◆ **Provided passage**
320,000 IDPs in Northeast require mental care, says WHO
The World Health Organisation (WHO) has said that 320,000 internally Displaced Persons (IDPs) in the Northeast; may require mental healthcare. The health disorders, were caused by the nine-year Boko Haram insurgency in Borno, Adamawa and Yobe states.
It warned that; the rate of common “mental health disorders” may double to trigger psychological problems among 1.6 million returning IDPs in camps and communities.
The Global health agency gave the warnings in its 2018 mid-year Report released at weekend in Yola, during a workshop on capacity strengthening on health reporting during emergencies.
“In emergency settings as the case in the north-east Nigeria, the rate of common mental disorders can double due to gender based violence, abduction and gross atrocities,” said the report. The report disclosed that the gender based violence; abductions and gross atrocities could trigger psychological problems among IDPs in camps and communities of Borno, Adamawa and Yobe states.

◆ **Work task A**
From the news item on displaced persons' mental health, copy the passage from "320,000 IDPs in" to "in Borno, Adamawa and Yobe states.".
◆ **Work task B**
Translate this sentence from the news item on displaced persons' mental health into Spanish: "The Global health agency gave the warnings in its 2018 mid-year Report released at weekend in Yola, during a workshop on capacity strengthening on health reporting during emergencies."
◆ **Work task C**
Answer these questions using the news item on displaced persons' mental health:
(i) How many internally displaced persons in the Northeast may require mental healthcare?
(ii) In what town was the 2018 mid-year report released?
(iii) How many years has the Boko Haram insurgency lasted?

◆ **Data listing**
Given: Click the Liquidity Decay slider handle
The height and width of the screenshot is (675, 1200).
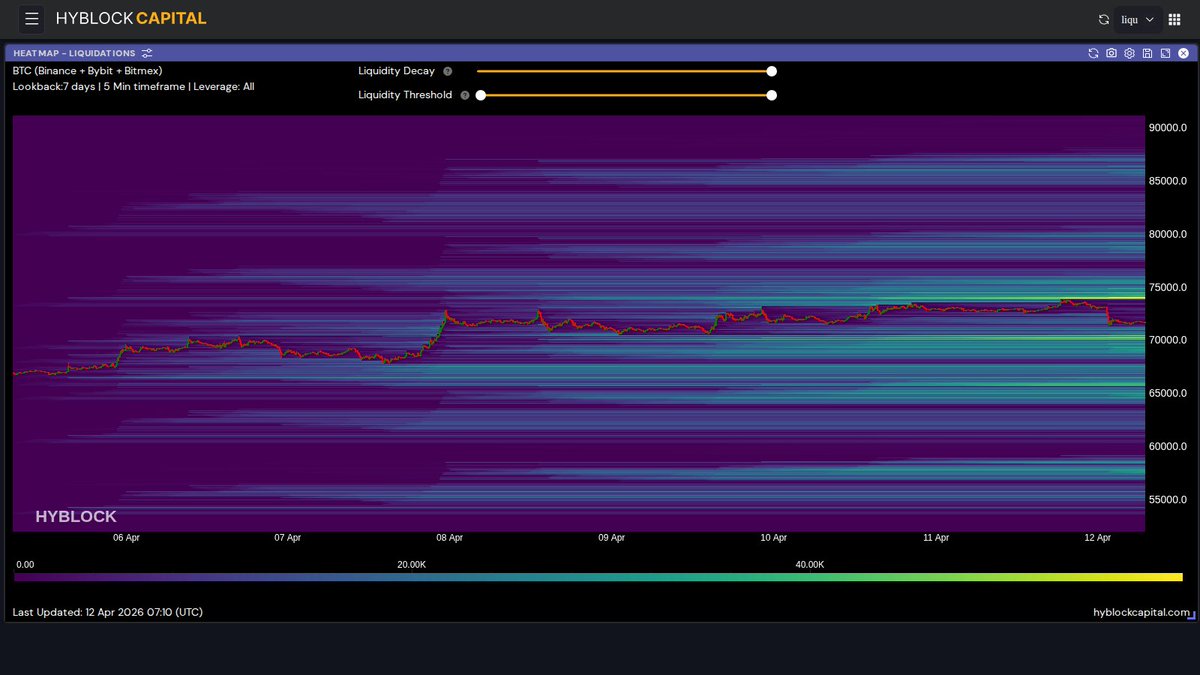Looking at the screenshot, I should (x=771, y=71).
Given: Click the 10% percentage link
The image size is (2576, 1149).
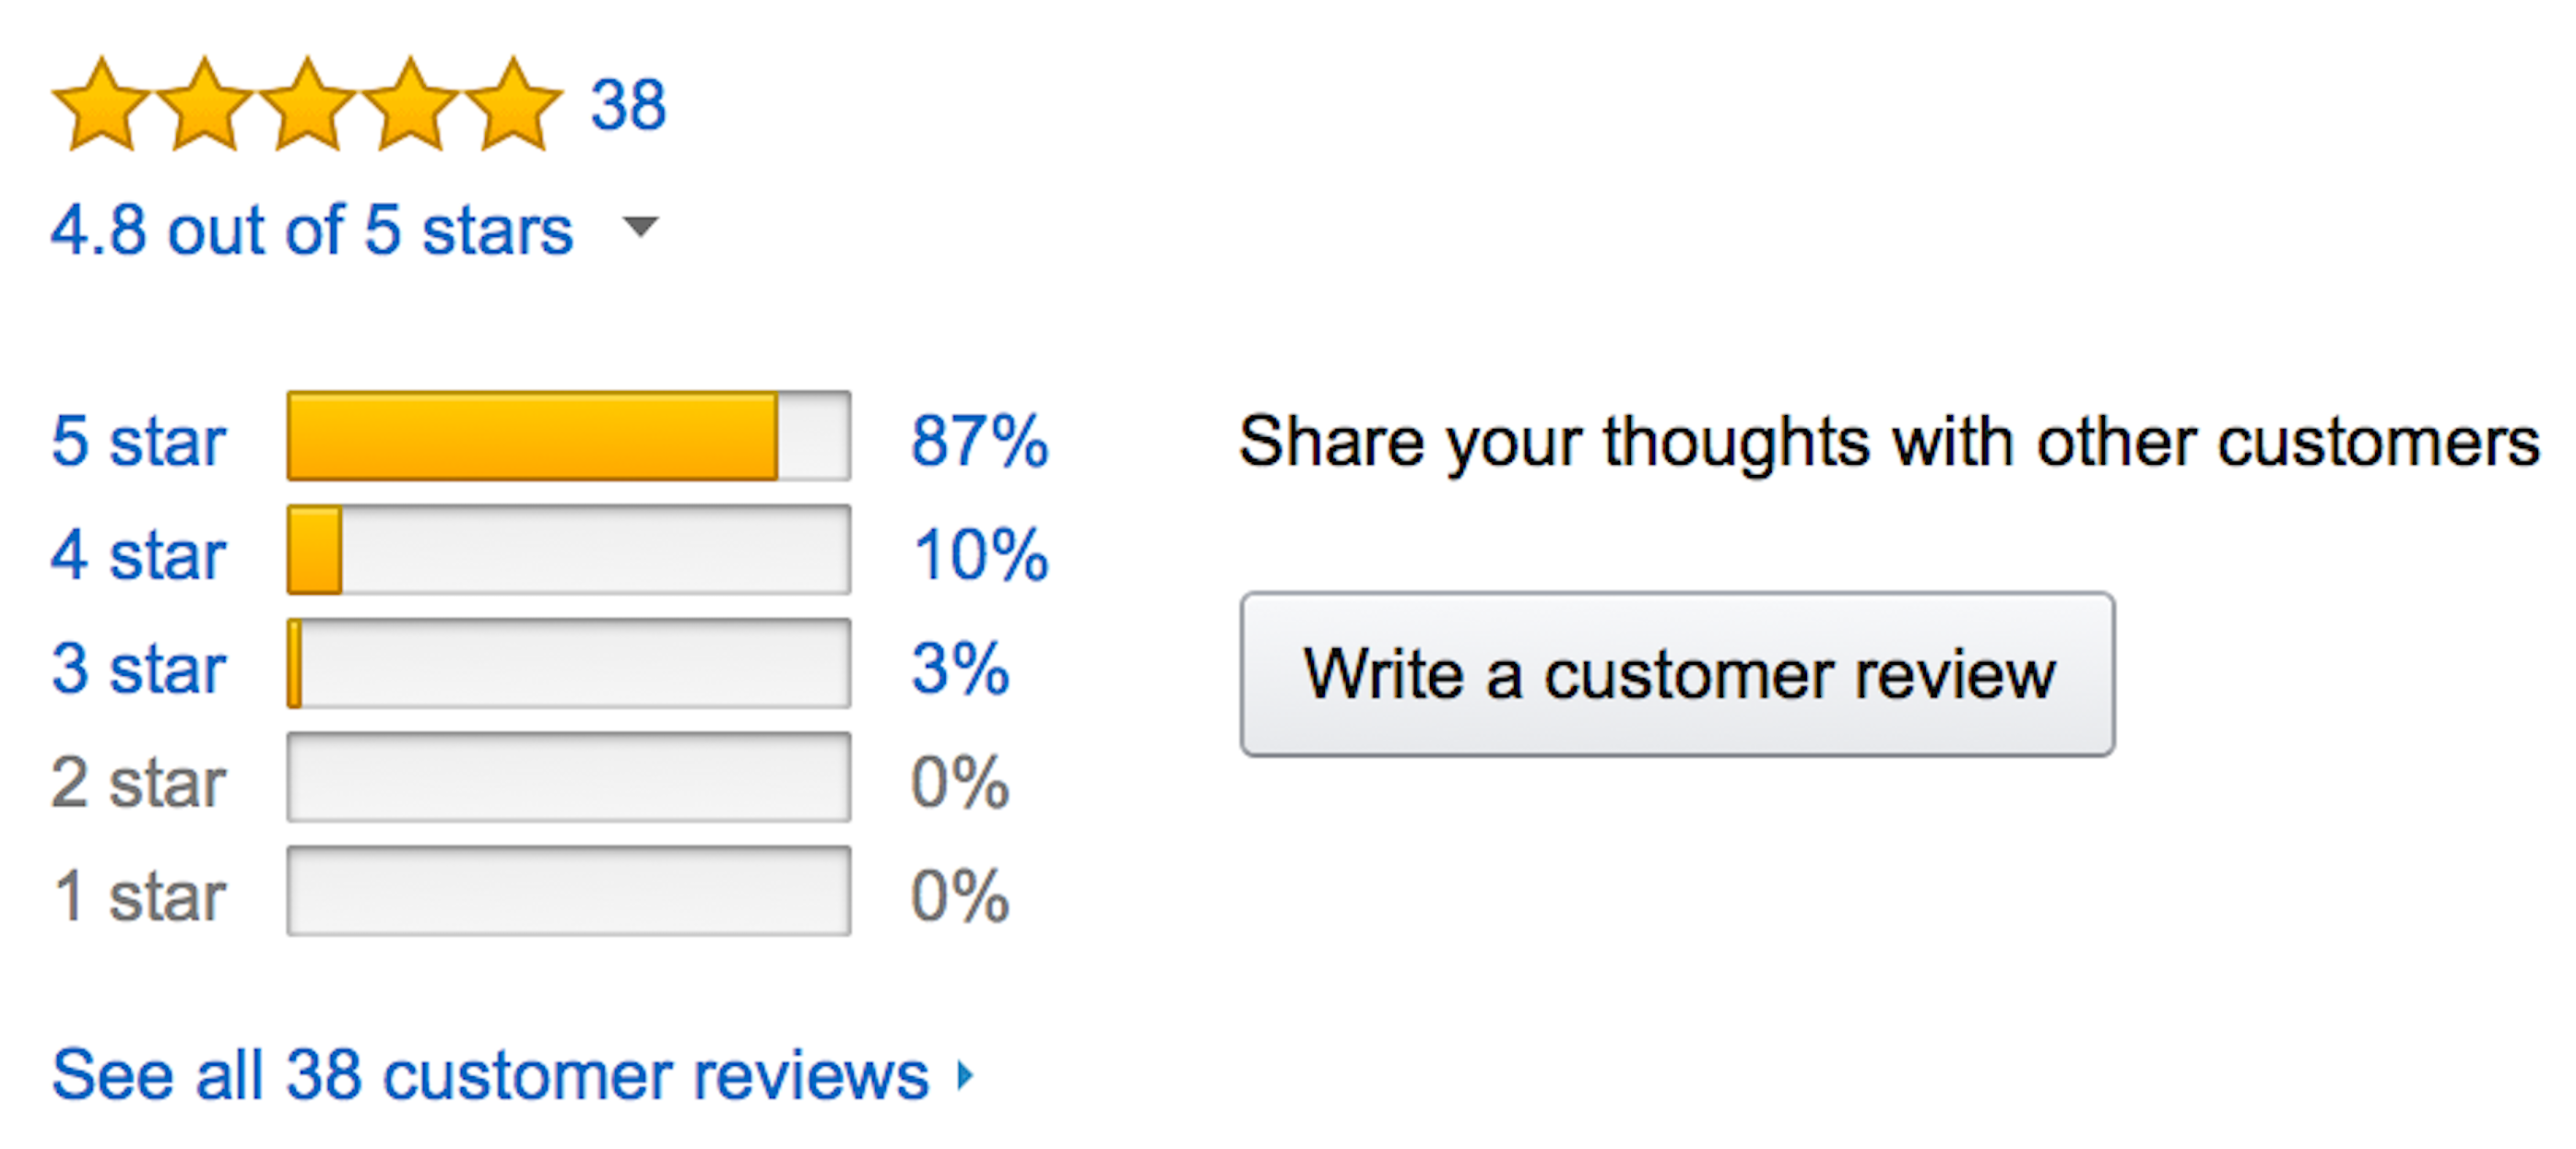Looking at the screenshot, I should tap(980, 555).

◆ **Solution A**
320,000 IDPs in Northeast require mental care, says WHO
The World Health Organisation (WHO) has said that 320,000 internally Displaced Persons (IDPs) in the Northeast; may require mental healthcare. The health disorders, were caused by the nine-year Boko Haram insurgency in Borno, Adamawa and Yobe states.

◆ **Solution B**
La agencia sanitaria mundial emitió las advertencias en su informe de mitad de año de 2018, publicado el fin de semana en Yola, durante un taller sobre el fortalecimiento de capacidades para informar sobre salud durante emergencias.

◆ **Solution C**
(i) 320,000
(ii) Yola
(iii) Nine years